Given text:
%%

And so ends part one.
As odd and strange part one might have been, this is the most mundane part of the movie.
Part two takes place 20 years later. Robin, her contract over, is driving in the desert to the Miramount Abrahama Hotel. The Hotel and the Abrahama City area around it are in what is described as a “restricted animation zone”. What this is becomes clear when she is forced to take a mandatory hallucinogenic drug that transforms her perception of the world. Under the influence of this drug, she then drives through to the hotel to a bizarre animated universe. People are free in this world to reimagine themselves as anything they like and carry those perceptions to the world around them.
We also get to see quickly that the digital version of Robin indeed is doing science fiction movies, as “Agent Robin”, a fighter against oppression of Robots. Her digital self has become the science fiction star that the studios always wanted. In fact, she appears to be the star at Miramount. Once she gets to the Hotel, she sees that people are in a bewildering variety of forms, and change forms on a whim (including when we see someone change into an animated form of Agent Robin). No one recognizes her; the world has seemingly passed her real self by. Except by the studio head, and Dylan, an animator who works on her films.

%%

Dataset extract:
%%

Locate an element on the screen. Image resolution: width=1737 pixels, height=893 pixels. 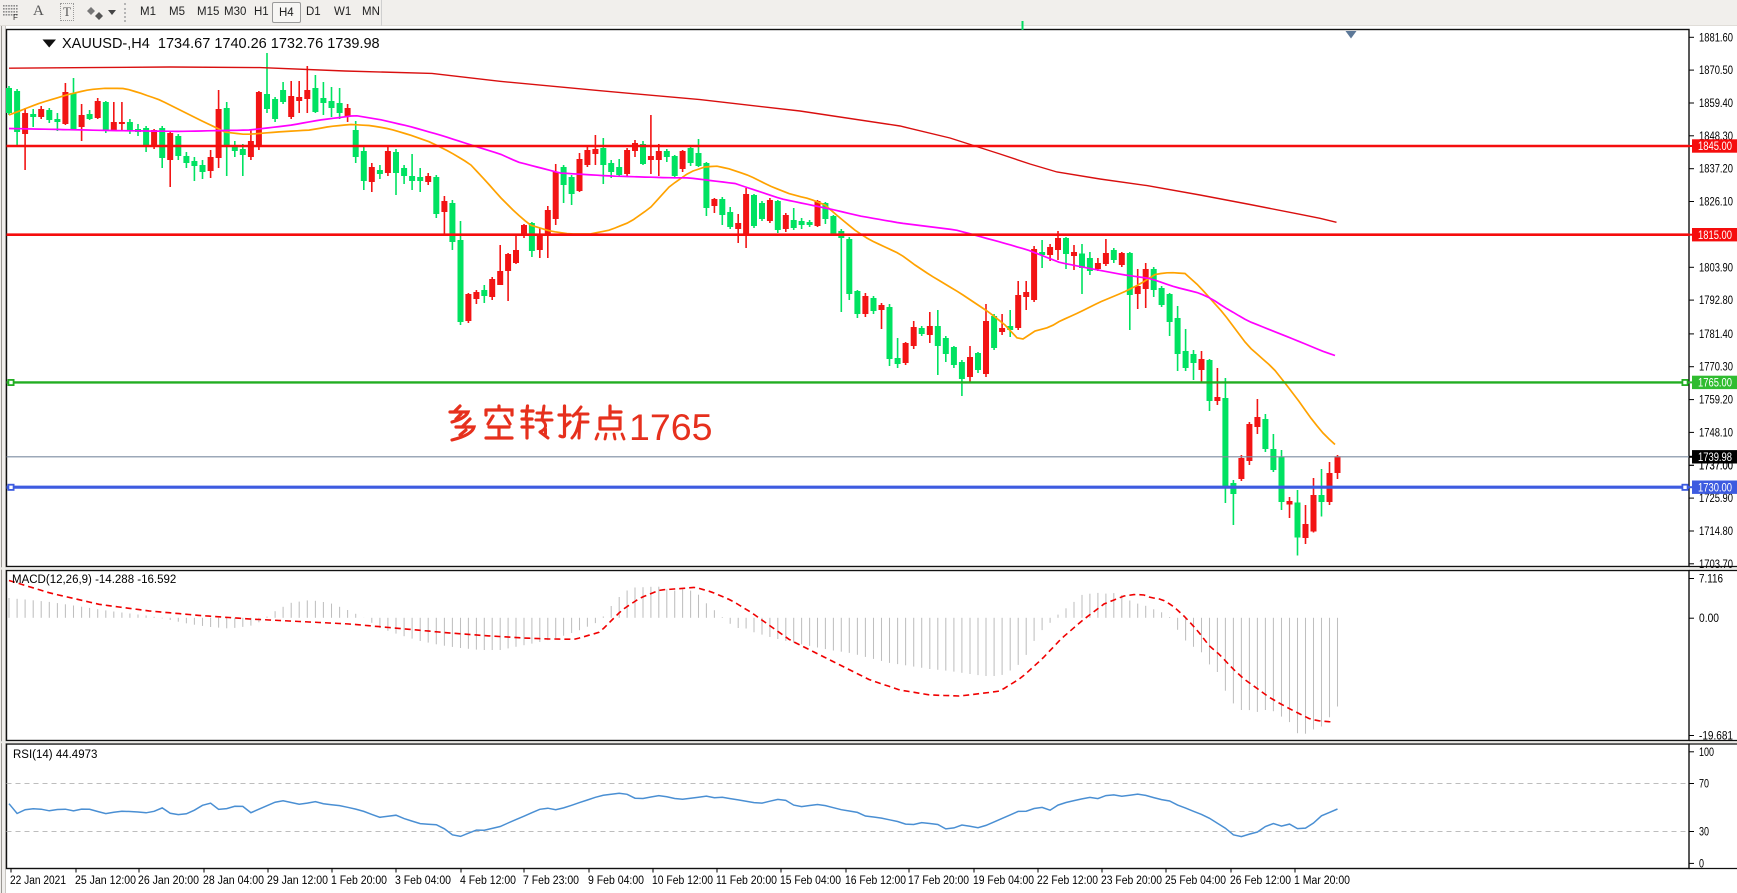
svg-text: 0 is located at coordinates (1702, 864).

%%

Work task 1: Retype, without changes, the part of the movie summary that opens with the words containing "We also get" and closes with "on her films.".
Work task 2: According to the movie summary, how is the area around the Miramount Abrahama Hotel described?

Expected output 1:
We also get to see quickly that the digital version of Robin indeed is doing science fiction movies, as “Agent Robin”, a fighter against oppression of Robots. Her digital self has become the science fiction star that the studios always wanted. In fact, she appears to be the star at Miramount. Once she gets to the Hotel, she sees that people are in a bewildering variety of forms, and change forms on a whim (including when we see someone change into an animated form of Agent Robin). No one recognizes her; the world has seemingly passed her real self by. Except by the studio head, and Dylan, an animator who works on her films.

Expected output 2: As a "restricted animation zone."